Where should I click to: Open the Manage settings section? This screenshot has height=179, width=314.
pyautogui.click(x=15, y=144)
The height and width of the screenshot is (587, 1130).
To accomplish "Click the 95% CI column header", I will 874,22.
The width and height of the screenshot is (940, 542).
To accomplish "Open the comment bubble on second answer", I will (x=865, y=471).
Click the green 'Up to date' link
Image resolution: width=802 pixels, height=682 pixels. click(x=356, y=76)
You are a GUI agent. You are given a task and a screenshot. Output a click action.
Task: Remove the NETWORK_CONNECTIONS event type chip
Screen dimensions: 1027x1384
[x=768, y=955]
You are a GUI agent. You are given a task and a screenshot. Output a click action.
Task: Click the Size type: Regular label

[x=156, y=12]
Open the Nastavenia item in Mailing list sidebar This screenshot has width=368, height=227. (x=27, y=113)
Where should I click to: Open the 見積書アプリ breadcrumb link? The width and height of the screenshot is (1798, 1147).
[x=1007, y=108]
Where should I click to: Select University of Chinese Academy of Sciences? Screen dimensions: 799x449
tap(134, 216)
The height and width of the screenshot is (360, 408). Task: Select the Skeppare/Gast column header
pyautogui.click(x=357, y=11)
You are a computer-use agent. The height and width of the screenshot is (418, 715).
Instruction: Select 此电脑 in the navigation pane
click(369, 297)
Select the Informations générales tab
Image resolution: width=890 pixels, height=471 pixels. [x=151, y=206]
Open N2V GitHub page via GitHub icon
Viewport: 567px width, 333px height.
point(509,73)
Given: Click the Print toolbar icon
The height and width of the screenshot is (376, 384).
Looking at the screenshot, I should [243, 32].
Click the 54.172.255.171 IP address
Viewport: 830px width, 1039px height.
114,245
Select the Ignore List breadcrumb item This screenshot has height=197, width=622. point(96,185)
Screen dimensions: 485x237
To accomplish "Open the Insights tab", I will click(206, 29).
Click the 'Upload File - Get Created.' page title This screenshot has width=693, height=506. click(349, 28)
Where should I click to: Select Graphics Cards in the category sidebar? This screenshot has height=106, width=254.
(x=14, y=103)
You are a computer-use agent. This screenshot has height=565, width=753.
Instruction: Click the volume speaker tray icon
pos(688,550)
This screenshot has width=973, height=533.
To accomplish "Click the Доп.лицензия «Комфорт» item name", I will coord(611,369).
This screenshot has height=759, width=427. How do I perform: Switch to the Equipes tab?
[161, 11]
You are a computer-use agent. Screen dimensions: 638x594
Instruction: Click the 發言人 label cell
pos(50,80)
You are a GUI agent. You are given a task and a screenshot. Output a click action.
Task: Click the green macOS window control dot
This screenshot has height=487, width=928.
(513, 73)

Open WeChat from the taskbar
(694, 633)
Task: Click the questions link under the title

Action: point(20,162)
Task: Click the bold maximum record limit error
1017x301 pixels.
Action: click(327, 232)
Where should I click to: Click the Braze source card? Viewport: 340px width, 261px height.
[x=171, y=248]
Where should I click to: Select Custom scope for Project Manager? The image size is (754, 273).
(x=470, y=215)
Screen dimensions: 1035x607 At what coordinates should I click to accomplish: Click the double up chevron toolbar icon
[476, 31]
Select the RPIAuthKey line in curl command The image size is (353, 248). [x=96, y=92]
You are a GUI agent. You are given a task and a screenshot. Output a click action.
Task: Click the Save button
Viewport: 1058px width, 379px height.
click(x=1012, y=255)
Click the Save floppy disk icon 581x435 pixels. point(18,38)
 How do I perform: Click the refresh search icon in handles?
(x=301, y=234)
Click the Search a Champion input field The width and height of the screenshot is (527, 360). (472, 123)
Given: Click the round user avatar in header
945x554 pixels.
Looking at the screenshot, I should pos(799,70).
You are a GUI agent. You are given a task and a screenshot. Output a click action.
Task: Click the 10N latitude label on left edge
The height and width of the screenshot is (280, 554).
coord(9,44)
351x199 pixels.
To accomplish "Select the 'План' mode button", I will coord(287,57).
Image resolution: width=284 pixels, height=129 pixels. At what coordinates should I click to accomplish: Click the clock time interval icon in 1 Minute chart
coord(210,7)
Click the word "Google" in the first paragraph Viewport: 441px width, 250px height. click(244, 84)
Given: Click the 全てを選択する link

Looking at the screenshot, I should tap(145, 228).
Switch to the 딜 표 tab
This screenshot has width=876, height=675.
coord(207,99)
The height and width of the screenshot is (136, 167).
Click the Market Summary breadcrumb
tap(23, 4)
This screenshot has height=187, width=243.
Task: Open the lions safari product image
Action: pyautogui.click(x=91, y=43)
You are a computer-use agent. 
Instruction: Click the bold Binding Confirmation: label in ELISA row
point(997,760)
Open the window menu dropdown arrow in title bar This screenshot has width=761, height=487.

▶ [WHAT YOU NEED TO DO]
An exact restatement of the data above is required.

▶ [FINISHED TASK]
Where should I click to: Open the Manage settings section? This screenshot has height=179, width=314.
pyautogui.click(x=15, y=144)
The height and width of the screenshot is (587, 1130).
To accomplish "Click the 95% CI column header", I will 874,22.
The width and height of the screenshot is (940, 542).
To accomplish "Open the comment bubble on second answer", I will (x=865, y=471).
Click the green 'Up to date' link
Image resolution: width=802 pixels, height=682 pixels. click(x=356, y=76)
You are a GUI agent. You are given a task and a screenshot. Output a click action.
Task: Remove the NETWORK_CONNECTIONS event type chip
Screen dimensions: 1027x1384
[x=768, y=955]
You are a GUI agent. You are given a task and a screenshot. Output a click action.
Task: Click the Size type: Regular label

[x=156, y=12]
Open the Nastavenia item in Mailing list sidebar This screenshot has width=368, height=227. (x=27, y=113)
Where should I click to: Open the 見積書アプリ breadcrumb link? The width and height of the screenshot is (1798, 1147).
[x=1007, y=108]
Where should I click to: Select University of Chinese Academy of Sciences? Screen dimensions: 799x449
tap(134, 216)
The height and width of the screenshot is (360, 408). Task: Select the Skeppare/Gast column header
pyautogui.click(x=357, y=11)
You are a computer-use agent. The height and width of the screenshot is (418, 715).
Instruction: Select 此电脑 in the navigation pane
click(369, 297)
Select the Informations générales tab
Image resolution: width=890 pixels, height=471 pixels. [x=151, y=206]
Open N2V GitHub page via GitHub icon
Viewport: 567px width, 333px height.
point(509,73)
Given: Click the Print toolbar icon
The height and width of the screenshot is (376, 384).
Looking at the screenshot, I should [243, 32].
Click the 54.172.255.171 IP address
Viewport: 830px width, 1039px height.
114,245
Select the Ignore List breadcrumb item This screenshot has height=197, width=622. point(96,185)
Screen dimensions: 485x237
To accomplish "Open the Insights tab", I will click(206, 29).
Click the 'Upload File - Get Created.' page title This screenshot has width=693, height=506. click(349, 28)
Where should I click to: Select Graphics Cards in the category sidebar? This screenshot has height=106, width=254.
(x=14, y=103)
You are a computer-use agent. This screenshot has height=565, width=753.
Instruction: Click the volume speaker tray icon
pos(688,550)
This screenshot has width=973, height=533.
To accomplish "Click the Доп.лицензия «Комфорт» item name", I will coord(611,369).
This screenshot has height=759, width=427. How do I perform: Switch to the Equipes tab?
[161, 11]
You are a computer-use agent. Screen dimensions: 638x594
Instruction: Click the 發言人 label cell
pos(50,80)
You are a GUI agent. You are given a task and a screenshot. Output a click action.
Task: Click the green macOS window control dot
This screenshot has height=487, width=928.
(513, 73)

Open WeChat from the taskbar
(694, 633)
Task: Click the questions link under the title

Action: point(20,162)
Task: Click the bold maximum record limit error
1017x301 pixels.
Action: click(327, 232)
Where should I click to: Click the Braze source card? Viewport: 340px width, 261px height.
[x=171, y=248]
Where should I click to: Select Custom scope for Project Manager? The image size is (754, 273).
(x=470, y=215)
Screen dimensions: 1035x607 At what coordinates should I click to accomplish: Click the double up chevron toolbar icon
[476, 31]
Select the RPIAuthKey line in curl command The image size is (353, 248). [x=96, y=92]
You are a GUI agent. You are given a task and a screenshot. Output a click action.
Task: Click the Save button
Viewport: 1058px width, 379px height.
click(x=1012, y=255)
Click the Save floppy disk icon 581x435 pixels. point(18,38)
 How do I perform: Click the refresh search icon in handles?
(x=301, y=234)
Click the Search a Champion input field The width and height of the screenshot is (527, 360). (472, 123)
Given: Click the round user avatar in header
945x554 pixels.
Looking at the screenshot, I should pos(799,70).
You are a GUI agent. You are given a task and a screenshot. Output a click action.
Task: Click the 10N latitude label on left edge
The height and width of the screenshot is (280, 554).
coord(9,44)
351x199 pixels.
To accomplish "Select the 'План' mode button", I will coord(287,57).
Image resolution: width=284 pixels, height=129 pixels. At what coordinates should I click to accomplish: Click the clock time interval icon in 1 Minute chart
coord(210,7)
Click the word "Google" in the first paragraph Viewport: 441px width, 250px height. click(244, 84)
Given: Click the 全てを選択する link

Looking at the screenshot, I should tap(145, 228).
Switch to the 딜 표 tab
This screenshot has width=876, height=675.
coord(207,99)
The height and width of the screenshot is (136, 167).
Click the Market Summary breadcrumb
tap(23, 4)
This screenshot has height=187, width=243.
Task: Open the lions safari product image
Action: pyautogui.click(x=91, y=43)
You are a computer-use agent. 
Instruction: Click the bold Binding Confirmation: label in ELISA row
point(997,760)
Open the window menu dropdown arrow in title bar This screenshot has width=761, height=487.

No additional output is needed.